Я все больше терялась, не понимая, чего хочет этот мужчина. Мы с ним незнакомы. Да что там, ему даже мое имя неизвестно. Для него я – служка при доме хаста и больше никто. Так зачем все это?
– Зачем? – озвучила свой вопрос.
– А разве нужен повод? – улыбнулся он так, что любая на моем месте тут же скинула бы артун, наплевав на законы.
– Да, нужен.
– Тогда поешь, а потом я все тебе расскажу.
Живот уже выводил рулады как песни на женской половине. И я сдалась, приподняла край артуна, чтобы Линар мой поднести кусочек к моим губам.
Его рука нырнула под ткань, а я затаила дыхание. Сердце бешено стучало, будто степная трава о камень во время сильного ветра. Что же я такое творю? Приоткрыла рот, ловя губами кусочек лепешки, и нечаянно коснулась его пальцев. И вздрогнула, ощутив чужое тепло, незнакомым чувством отозвавшееся где-то глубоко внутри меня. И хаст это заметил. Улыбнулся, нежно провел ногтем по губе, словно оставляя свою метку, дожидаясь, что я первая сделаю шаг навстречу, соглашусь… На что?
– Так зачем?
Линар убрал руку и вновь откинулся на подушку.

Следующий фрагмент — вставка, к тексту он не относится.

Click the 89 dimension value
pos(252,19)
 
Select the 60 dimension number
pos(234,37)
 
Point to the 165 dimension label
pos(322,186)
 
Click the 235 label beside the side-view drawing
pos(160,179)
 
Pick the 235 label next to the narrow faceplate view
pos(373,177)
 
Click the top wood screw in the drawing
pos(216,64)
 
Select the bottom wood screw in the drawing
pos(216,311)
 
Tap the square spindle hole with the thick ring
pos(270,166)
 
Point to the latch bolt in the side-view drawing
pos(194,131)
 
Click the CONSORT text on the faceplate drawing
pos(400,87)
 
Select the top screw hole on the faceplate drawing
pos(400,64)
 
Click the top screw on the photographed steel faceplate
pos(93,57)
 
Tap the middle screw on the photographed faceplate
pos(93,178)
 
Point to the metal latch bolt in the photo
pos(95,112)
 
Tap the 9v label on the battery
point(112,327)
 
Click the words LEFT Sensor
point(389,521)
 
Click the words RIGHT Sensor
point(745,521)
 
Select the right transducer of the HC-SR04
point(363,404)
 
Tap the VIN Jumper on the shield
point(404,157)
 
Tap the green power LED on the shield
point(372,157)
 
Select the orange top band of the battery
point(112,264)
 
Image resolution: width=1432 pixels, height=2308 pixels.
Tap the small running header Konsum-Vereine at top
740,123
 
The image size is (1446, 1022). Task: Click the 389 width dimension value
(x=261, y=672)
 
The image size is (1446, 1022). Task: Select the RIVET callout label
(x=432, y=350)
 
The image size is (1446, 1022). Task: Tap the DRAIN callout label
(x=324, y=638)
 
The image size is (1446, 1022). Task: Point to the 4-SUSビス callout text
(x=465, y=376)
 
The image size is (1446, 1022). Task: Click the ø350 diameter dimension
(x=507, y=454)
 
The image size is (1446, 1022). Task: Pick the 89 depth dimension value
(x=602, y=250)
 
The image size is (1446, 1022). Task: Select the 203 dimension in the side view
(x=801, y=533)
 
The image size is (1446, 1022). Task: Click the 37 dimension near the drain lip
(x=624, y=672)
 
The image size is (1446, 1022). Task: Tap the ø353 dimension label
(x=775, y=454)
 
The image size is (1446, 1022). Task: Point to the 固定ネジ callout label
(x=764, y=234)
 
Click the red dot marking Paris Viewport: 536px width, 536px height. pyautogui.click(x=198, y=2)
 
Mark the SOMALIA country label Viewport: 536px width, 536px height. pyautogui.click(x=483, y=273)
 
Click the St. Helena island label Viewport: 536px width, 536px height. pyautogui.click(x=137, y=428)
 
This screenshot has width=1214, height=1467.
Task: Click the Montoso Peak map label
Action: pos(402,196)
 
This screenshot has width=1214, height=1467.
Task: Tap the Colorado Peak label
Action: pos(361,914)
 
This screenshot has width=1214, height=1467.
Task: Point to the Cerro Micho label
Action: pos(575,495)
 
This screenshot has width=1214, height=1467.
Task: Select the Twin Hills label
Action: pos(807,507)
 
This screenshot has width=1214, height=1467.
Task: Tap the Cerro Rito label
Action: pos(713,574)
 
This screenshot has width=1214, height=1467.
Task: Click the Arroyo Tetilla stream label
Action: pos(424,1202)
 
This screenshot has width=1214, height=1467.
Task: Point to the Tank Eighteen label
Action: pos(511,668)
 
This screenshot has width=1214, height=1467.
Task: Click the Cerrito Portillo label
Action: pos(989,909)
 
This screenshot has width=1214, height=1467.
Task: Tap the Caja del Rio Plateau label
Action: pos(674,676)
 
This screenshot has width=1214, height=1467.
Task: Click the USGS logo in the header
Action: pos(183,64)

– Я вызову вашего хаста на бой, – беря в руки чашу с багой, произнес он.
Ахнула и отшатнулась от него.
– Но… Я думала… Сегодня на совете ты не бросил вызов!
– Знаешь, – удовлетворенно заметил он. – Ты не глупа, я это понял. Мне нужен кто-то, кто расскажет о слабостях вашего хаста.
– Никогда! – я подскочила, кляня себя на чем свет стоит.
Как можно было поддаться чувствам, прекрасно осознавая, что этот мужчина не стоит их? Как я могла забыть, что для меня есть вещи намного важнее, чем минутное удовольствие, пусть и в объятиях желанного мужчины? Он же враг! И теперь доказал это своими словами.
– Я не тороплю. Ты можешь сделать свой выбор и позже. Точнее, выбор уже сделан, женщина из степи Айхонара, но я дам тебе время, чтобы признать его.
Высоко подняла голову.
– Тогда ждать тебе до тех пор, пока степь не замерзнет! – и выбежала из комнаты.
Кажется, я напугала того северянина, что охранял хаста, но мне было плевать. Матерь степи и души предков, чем я заслужила такое обращение? Неужели у них нормально считать, что все только и ждут, как бы предать того, кто дал кров, пищу и защиту? Если так, то и не удивительно, что Тайраду ненавидят! Нет худшего места, чем земля, где живут предатели!